*WHAT IS BEING ASKED*:
Reproduce verbatim the portion of the rows that opens with the line containing "631x477 pixels." and closes with the line containing "will click(272, 84).", including both of those lines. Output nothing beyond that portion.

*DATASET EXTRACT*:
□ □ □ □ □ □ □

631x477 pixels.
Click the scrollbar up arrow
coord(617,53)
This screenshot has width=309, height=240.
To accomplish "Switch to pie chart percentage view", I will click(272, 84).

□ □ □ □ □ □ □

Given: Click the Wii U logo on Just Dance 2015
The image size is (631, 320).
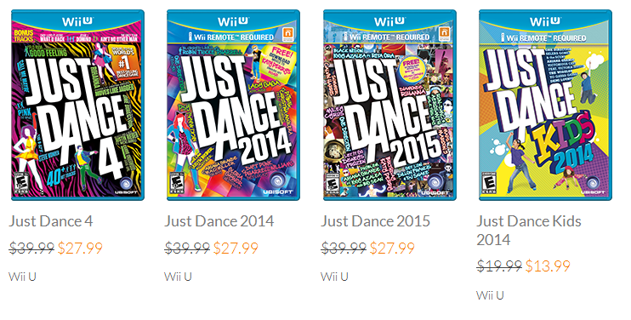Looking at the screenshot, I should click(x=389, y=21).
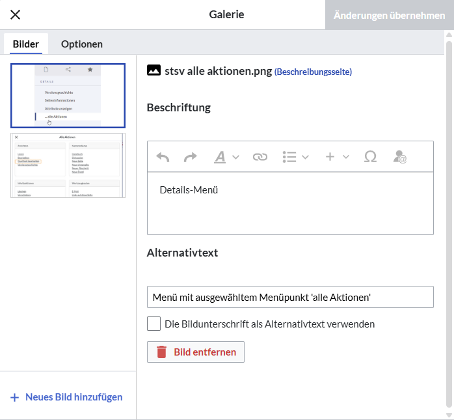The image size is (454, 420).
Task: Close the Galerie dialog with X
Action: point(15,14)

□ □ □ □ □ □ □

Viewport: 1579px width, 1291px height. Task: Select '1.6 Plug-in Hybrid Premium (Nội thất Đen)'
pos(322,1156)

□ □ □ □ □ □ □

*REPLY*:
631x477 pixels.
Click the scrollbar up arrow
coord(617,53)
This screenshot has width=309, height=240.
To accomplish "Switch to pie chart percentage view", I will click(272, 84).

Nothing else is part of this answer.